EXERCISE REQUIREMENTS
Could you copy the lines of the listing below word for word, from the line containing "At what coordinates" through the listing's final line, both included, and leave out the pictures?
— BEGIN —
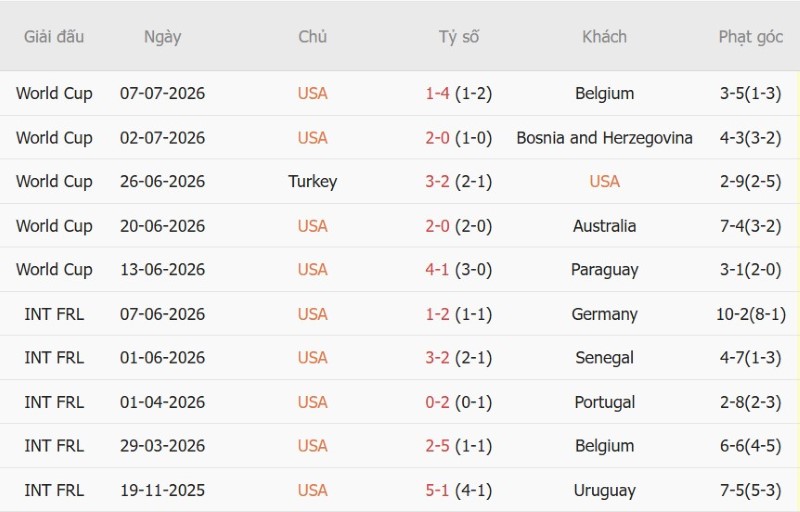Click Belgium team in 07-07-2026 match

point(604,93)
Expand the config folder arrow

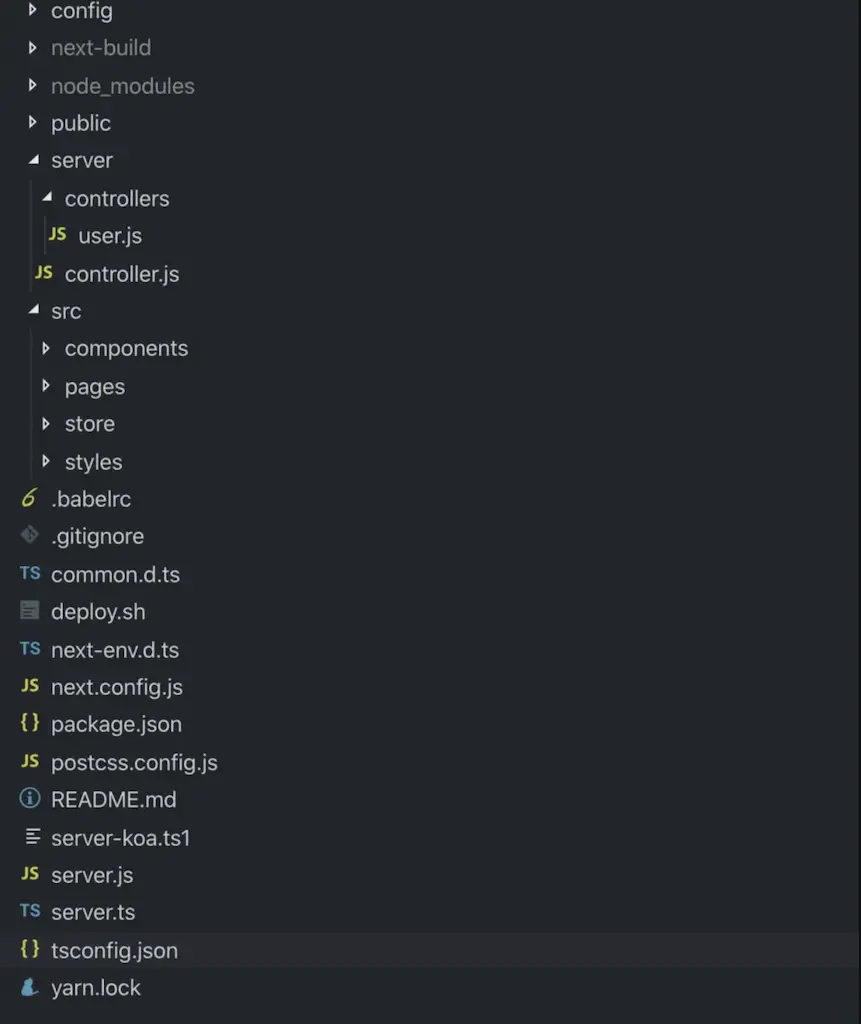coord(33,11)
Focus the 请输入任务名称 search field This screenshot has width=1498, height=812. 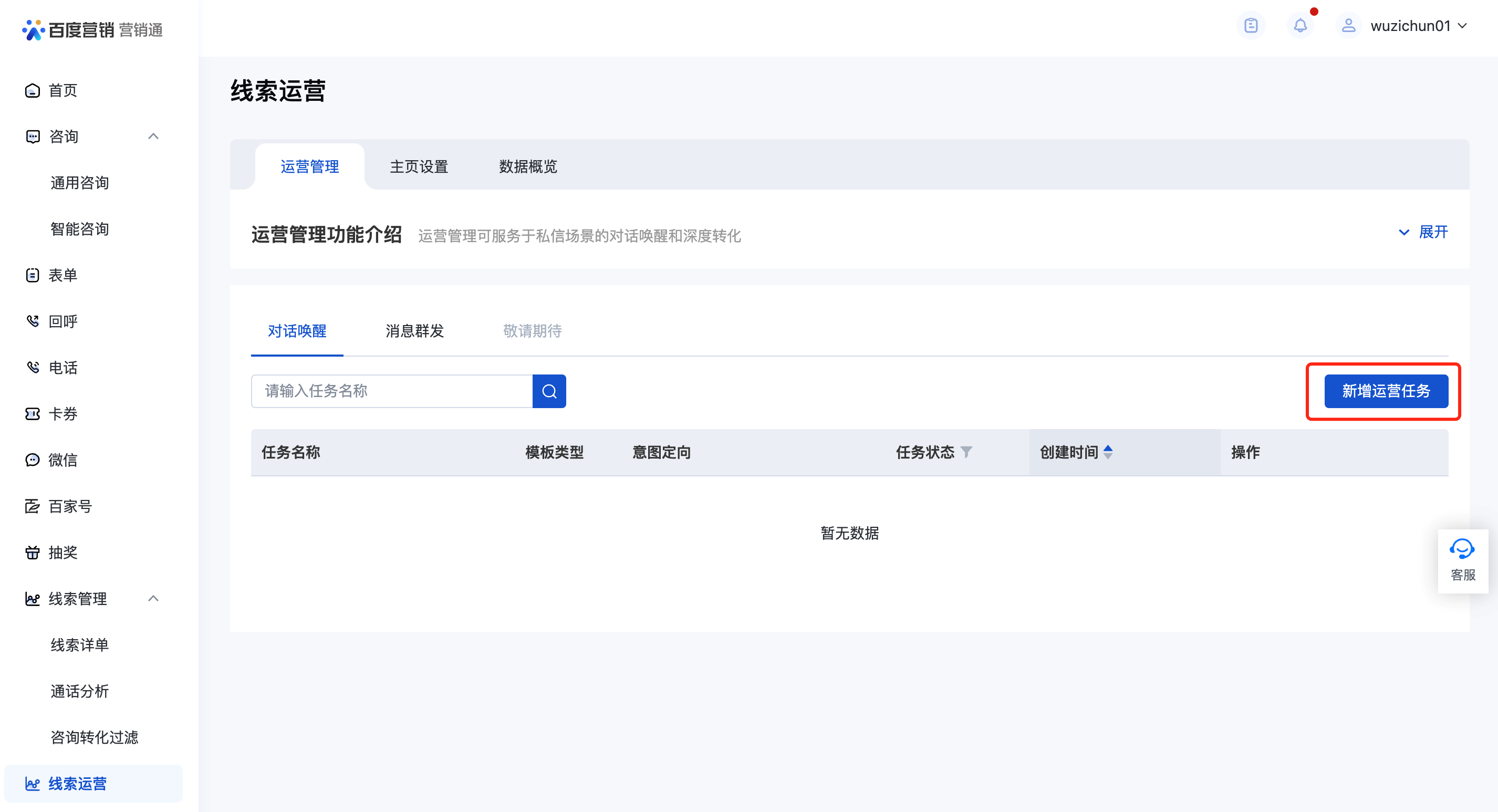[x=392, y=391]
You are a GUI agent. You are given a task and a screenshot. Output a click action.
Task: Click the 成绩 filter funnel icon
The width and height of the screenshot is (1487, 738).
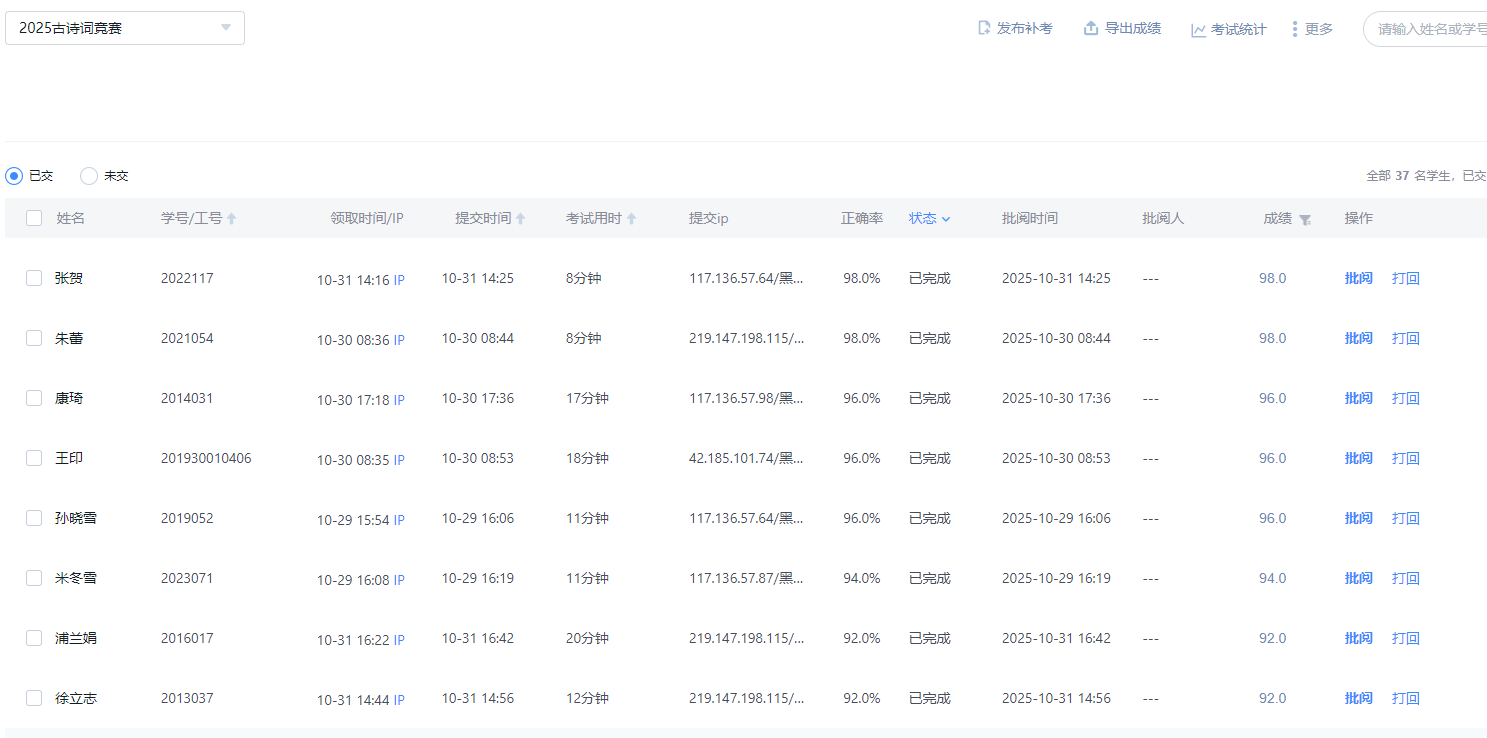(1305, 219)
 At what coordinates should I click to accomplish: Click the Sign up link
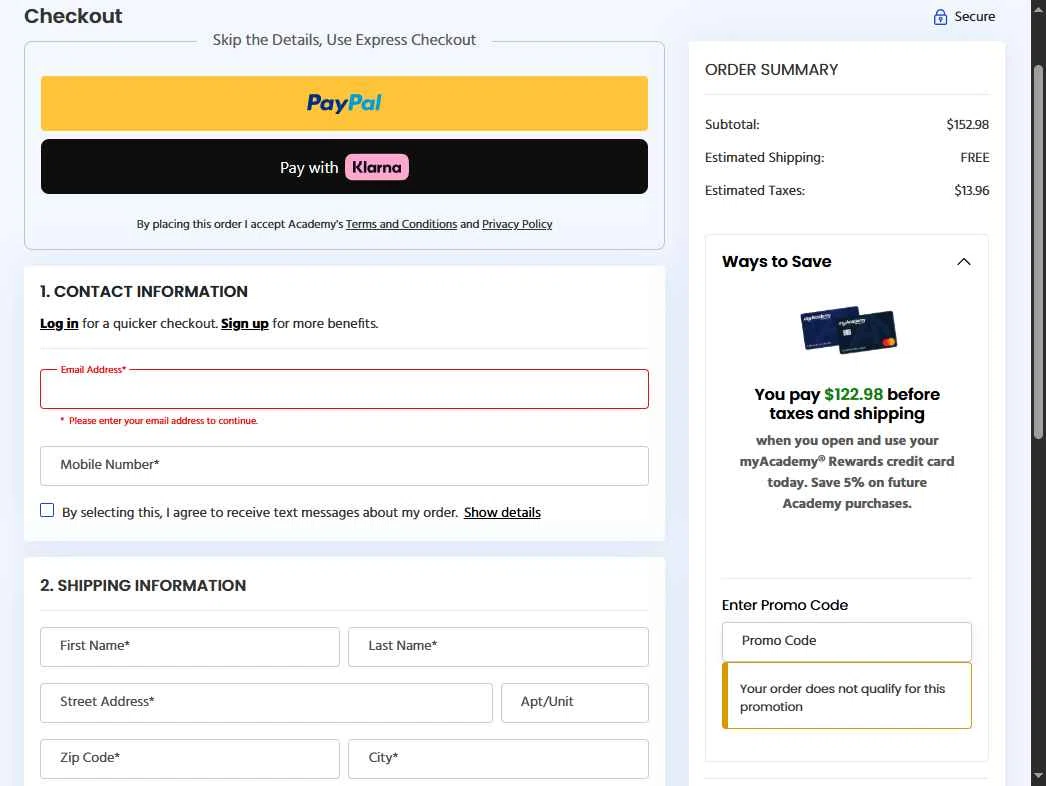click(x=245, y=323)
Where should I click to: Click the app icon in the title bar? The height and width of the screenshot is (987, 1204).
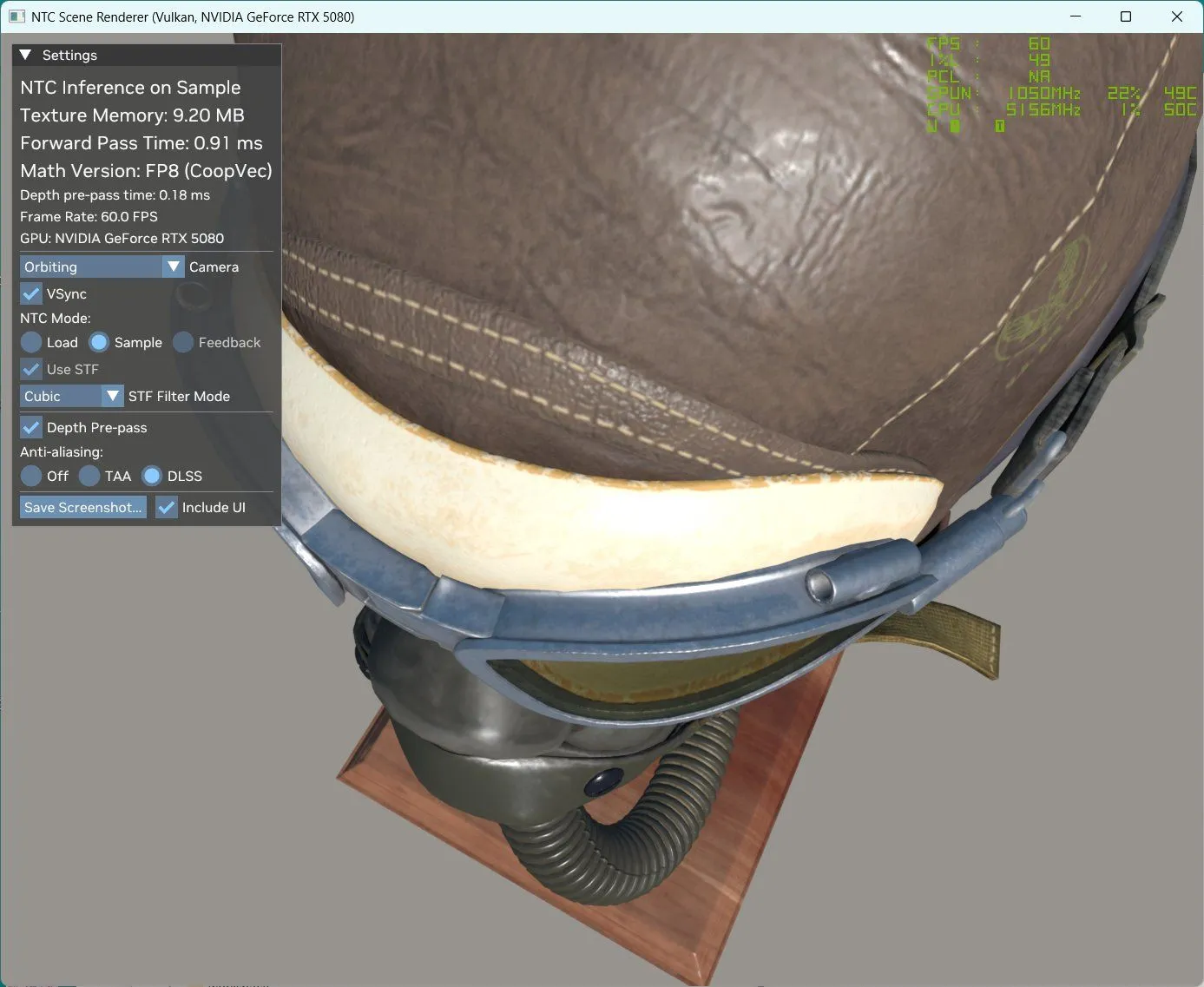[16, 16]
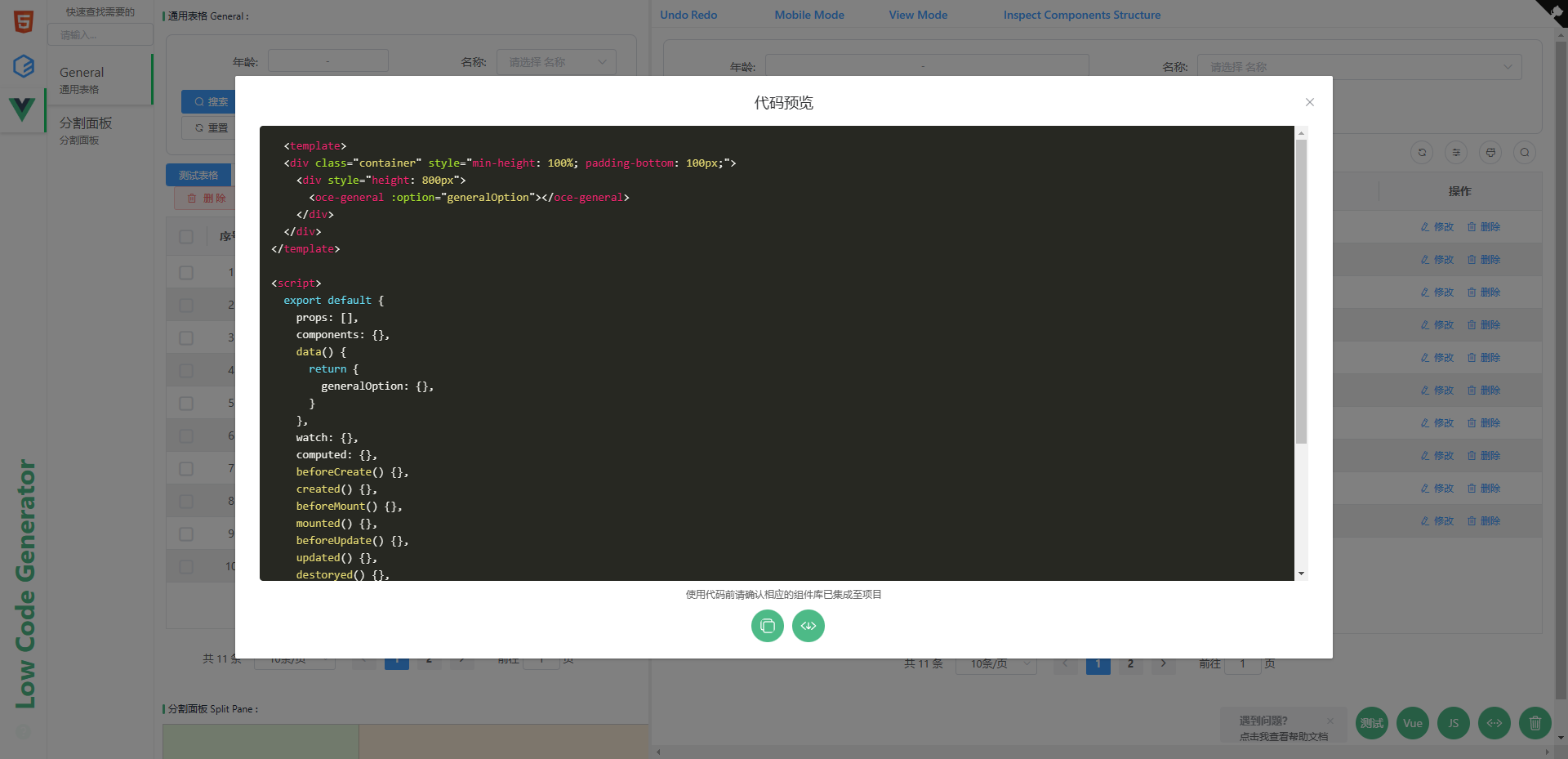
Task: Check the checkbox for row 4
Action: tap(186, 370)
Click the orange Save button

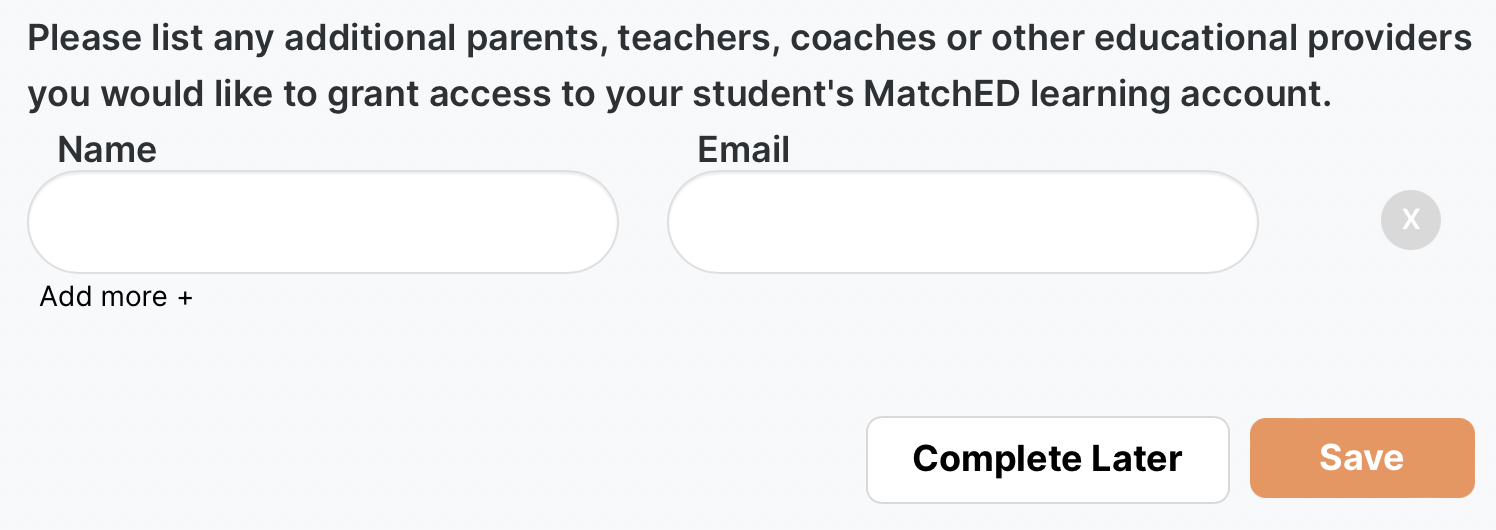tap(1362, 458)
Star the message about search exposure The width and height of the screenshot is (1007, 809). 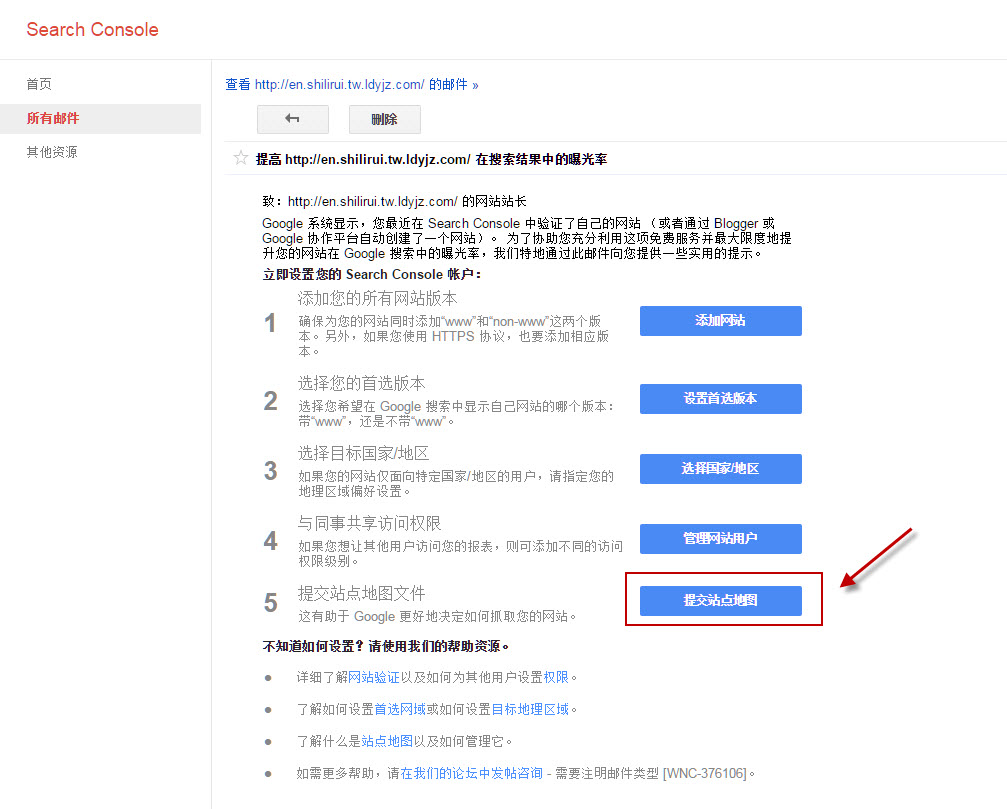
— END —
SOLUTION TO THIS TASK
 At what coordinates should I click to accomplish: Click the Sign up link
click(x=245, y=323)
Where should I click to: Click the app icon in the title bar? The height and width of the screenshot is (987, 1204).
[16, 16]
Task: Check the checkbox for row 4
Action: tap(186, 370)
Click the orange Save button

tap(1362, 458)
Star the message about search exposure The width and height of the screenshot is (1007, 809). 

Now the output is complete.